## To do
Reproduce in full and word for word the passage below on the 2014 Lima climate summit and cooperation between Europe and China.

## Text shown
◆ ◆ ◆ ◆

The 2014 UN climate summit begins in Lima, Peru, on Monday next week. It is a potentially crucial conference with next year’s deadline for a new climate treaty fast approaching.
The Peru-based summit takes place in the context of the recent important US-China climate agreement. Understandably, there has been considerable emphasis in recent months placed upon the emerging strategic partnership between Beijing and Washington to tackle global warming.
However, important as this could ultimately prove to be, it is Europe’s relationship with China that may be as important to the prospects of securing a new global climate treaty next year. Fundamentally, both major powers share a vision of a prosperous, energy-secure future in a stable climate and their cooperation on this agenda could help enable a comprehensive, ambitious global warming deal.
The question is whether current political leaders have the vision to develop and grasp the massive opportunity. If they do, the prize will not just be acceleration of the transition to a global low carbon economy, but also bolstering economic growth in Europe and China at a time of continued international uncertainty.
China’s planned investment in the green economy is staggering. For example, investments are already planned of more than £200 billion in renewable energy and £380 billion in “smart grids,” not to mention the £170 billion committed to tackle China’s chronic air pollution.
European companies are well positioned as leaders in much of this area. For instance, as the UK renews its own energy infrastructure, the opportunities for collaboration are enormous.

◆ ◆ ◆ ◆

## Dataset excerpts
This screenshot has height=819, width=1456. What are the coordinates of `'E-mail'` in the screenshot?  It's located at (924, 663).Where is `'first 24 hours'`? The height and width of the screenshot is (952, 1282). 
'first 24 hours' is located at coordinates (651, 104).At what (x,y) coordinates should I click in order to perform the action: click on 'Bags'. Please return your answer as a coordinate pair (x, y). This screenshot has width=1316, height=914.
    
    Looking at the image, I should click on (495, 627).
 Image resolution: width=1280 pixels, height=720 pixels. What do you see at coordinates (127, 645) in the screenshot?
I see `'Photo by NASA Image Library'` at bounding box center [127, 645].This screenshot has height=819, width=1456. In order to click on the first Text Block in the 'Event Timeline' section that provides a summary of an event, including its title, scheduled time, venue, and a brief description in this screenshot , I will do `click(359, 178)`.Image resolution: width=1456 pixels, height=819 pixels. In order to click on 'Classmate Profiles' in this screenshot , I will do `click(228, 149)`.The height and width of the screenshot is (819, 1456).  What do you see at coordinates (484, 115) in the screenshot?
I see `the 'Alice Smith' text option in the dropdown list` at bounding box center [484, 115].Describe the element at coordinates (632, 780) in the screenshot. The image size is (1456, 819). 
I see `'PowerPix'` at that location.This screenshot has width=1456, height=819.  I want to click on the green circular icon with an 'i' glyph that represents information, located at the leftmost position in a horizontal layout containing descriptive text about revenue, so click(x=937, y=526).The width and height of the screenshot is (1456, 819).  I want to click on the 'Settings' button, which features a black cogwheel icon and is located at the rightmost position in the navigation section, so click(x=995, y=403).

◆ ◆ ◆ ◆

## Result for this exercise
The 2014 UN climate summit begins in Lima, Peru, on Monday next week. It is a potentially crucial conference with next year’s deadline for a new climate treaty fast approaching.
The Peru-based summit takes place in the context of the recent important US-China climate agreement. Understandably, there has been considerable emphasis in recent months placed upon the emerging strategic partnership between Beijing and Washington to tackle global warming.
However, important as this could ultimately prove to be, it is Europe’s relationship with China that may be as important to the prospects of securing a new global climate treaty next year. Fundamentally, both major powers share a vision of a prosperous, energy-secure future in a stable climate and their cooperation on this agenda could help enable a comprehensive, ambitious global warming deal.
The question is whether current political leaders have the vision to develop and grasp the massive opportunity. If they do, the prize will not just be acceleration of the transition to a global low carbon economy, but also bolstering economic growth in Europe and China at a time of continued international uncertainty.
China’s planned investment in the green economy is staggering. For example, investments are already planned of more than £200 billion in renewable energy and £380 billion in “smart grids,” not to mention the £170 billion committed to tackle China’s chronic air pollution.
European companies are well positioned as leaders in much of this area. For instance, as the UK renews its own energy infrastructure, the opportunities for collaboration are enormous.